The layman’s term for the legless, wriggling larval (first) stage of certain insects, usually the larvae of Flies. However, you can find larvae for all sorts of species of insects including Beetles, Moths and Fleas.

Mite

Large blundering insects are also known as May-bugs which are attracted to artificial light and fly into houses or collide with windows on warm evenings in May and June.

Moles

Moles tunnel using their large two front paws to scrape away the earth and feel along tunnels with their snouts and whiskers. Because of the absence of light within their living conditions, moles have very poor eyesight so very rarely will you see mole activity above ground.

Rat

There are two species of rat in Britain, Rattus Norvegicus which is commonly known as the Brown Rat or Common Rat. The Rattus Rattus, referred to as the Black Rat or Ship Rat is now rarely found in the UK.

Red Spider Mite

Tiny, bright red specks, about 1mm across, sometimes move into buildings in large numbers. There are two species with several names, generally known as Red Spider Mites. Although they do no direct harm inside the house, if the mites are squashed they stain walls and decorations.

Squirrels

Deliberately introduced to this country sometime in the 19th century, the grey squirrel has since spread throughout most of mainland England and Wales. Mainly a resident of broadleaved and mixed woodlands it is also a typical resident of urban parks and gardens.

Pigeons

Feral pigeons foul buildings, creating unwanted "stained glass" windows and "decorated" architecture. All sorts of pests may migrate from their nests into buildings. Originally descended from the wild Rock Dove, a cliff-face dweller, these birds find the next best thing is a block of flats, a bit of Victorian Gothic architecture or a railway arch.

Termites

A wood-boring beetle whose grubs eat old hardwood structural timbers.

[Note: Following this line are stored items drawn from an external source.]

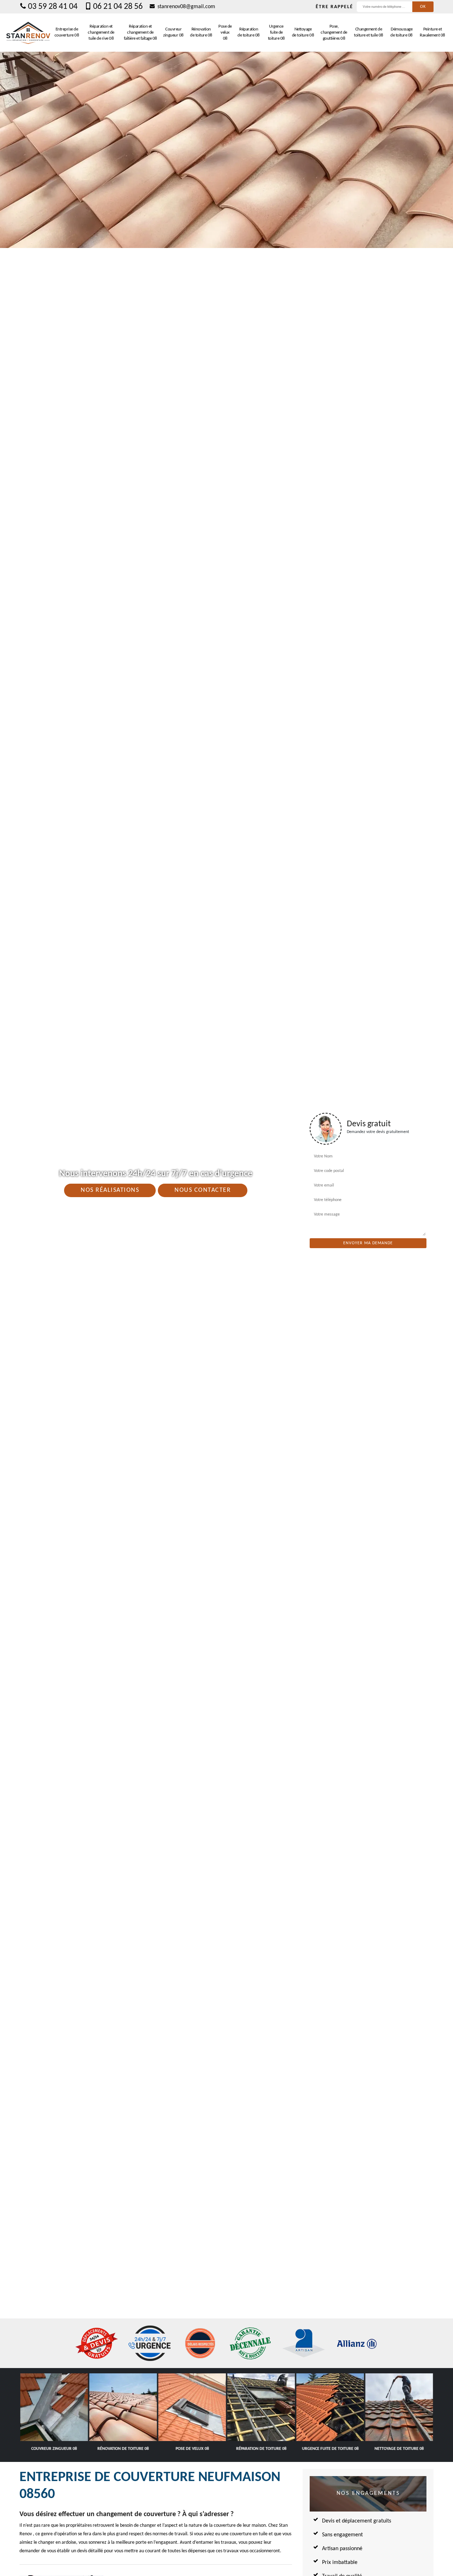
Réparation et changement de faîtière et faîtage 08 (140, 32)
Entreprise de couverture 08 (67, 32)
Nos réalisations (110, 1190)
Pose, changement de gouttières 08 (334, 32)
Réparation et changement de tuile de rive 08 (101, 32)
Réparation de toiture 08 (248, 32)
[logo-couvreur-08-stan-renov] (28, 32)
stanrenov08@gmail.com (185, 7)
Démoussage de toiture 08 (401, 32)
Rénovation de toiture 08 (201, 32)
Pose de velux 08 (225, 32)
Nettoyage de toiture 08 (303, 32)
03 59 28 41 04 (53, 6)
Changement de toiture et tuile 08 (368, 32)
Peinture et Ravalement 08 (432, 32)
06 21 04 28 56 (118, 6)
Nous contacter (202, 1190)
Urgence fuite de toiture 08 (276, 32)
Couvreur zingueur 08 (173, 32)
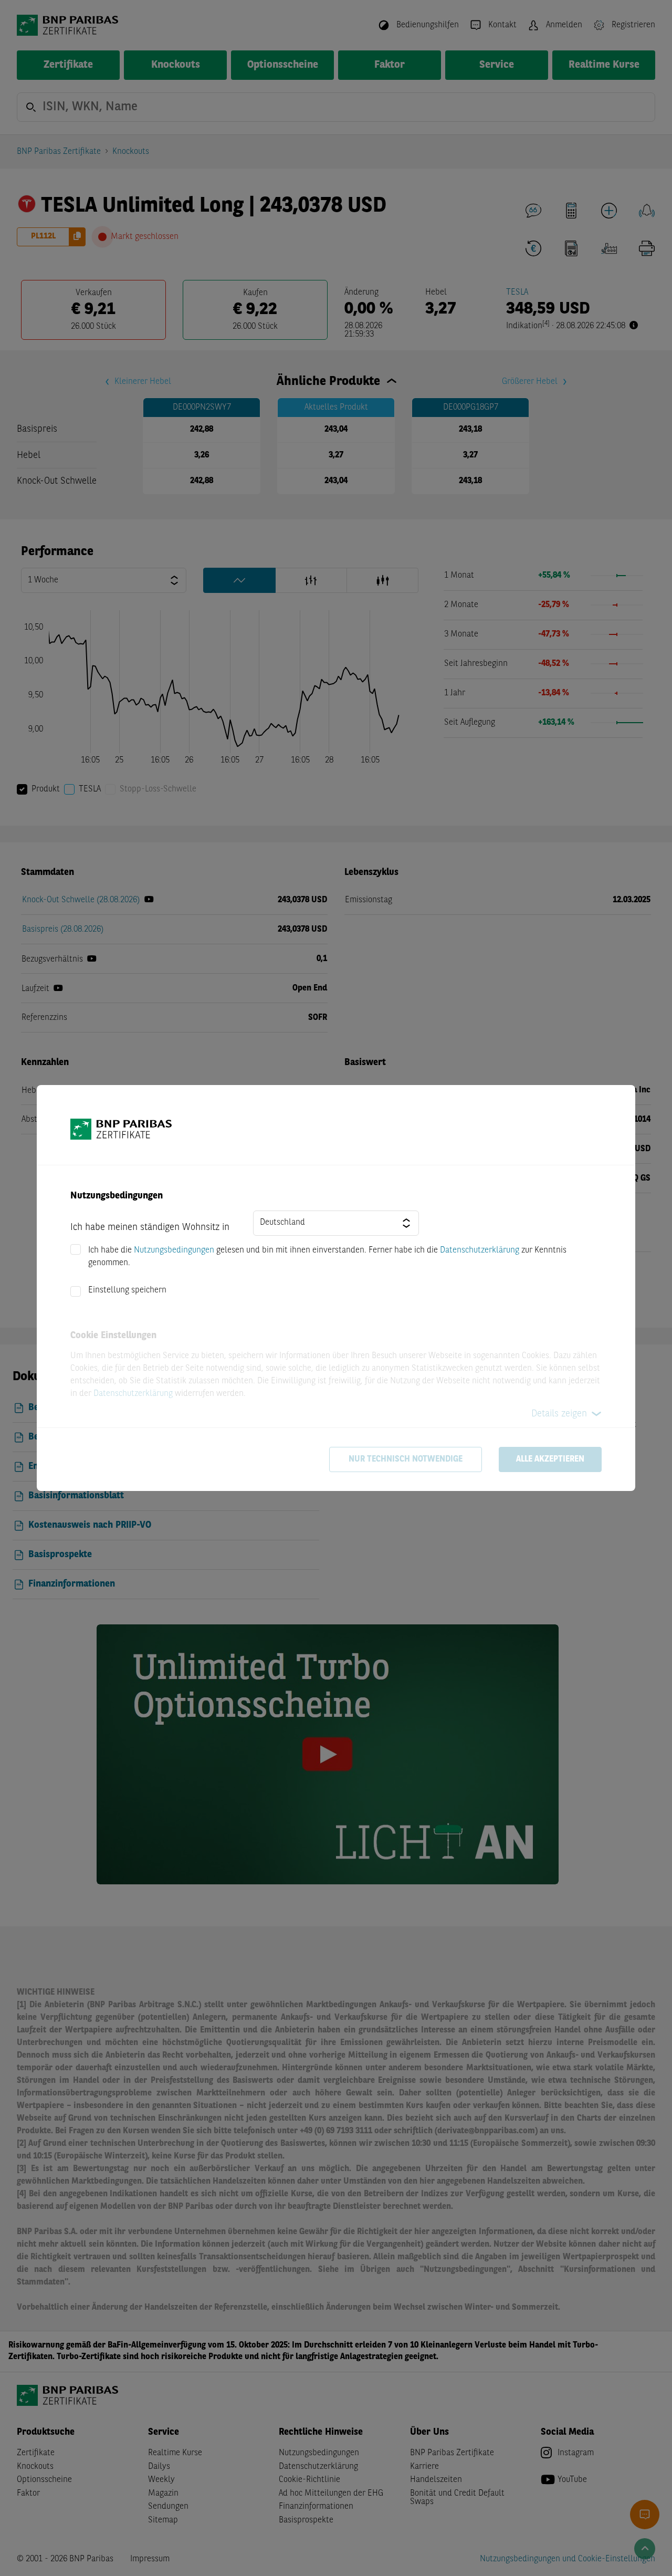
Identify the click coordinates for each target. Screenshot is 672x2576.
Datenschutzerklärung (479, 1250)
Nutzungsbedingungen (174, 1250)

Practically common in stately homes in which the beetle family has probably lived since they were built.

Wharf Borer

A brown beetle, about 1cm long, with pronounced antennae and a tendency to emerge from damp basements and fly about near rivers or estuaries in early summer. The grubs live in very decayed wet timber such as old jetties or wooden piles. These beetles sometimes invade buildings built over old bombed sites with timbers buried under them for a few odd days.

Woolly Bears

The small hairy larvae of the carpet or fur beetles are known as "woolly bears". These small, oval beetles have outstripped the clothes moths as the major British textile pest. The larvae are small (about 4mm long), covered in brown hairs, and tend to roll up when disturbed. As they grow, they moult - and the old cast-off skins may be the first sign of infestation.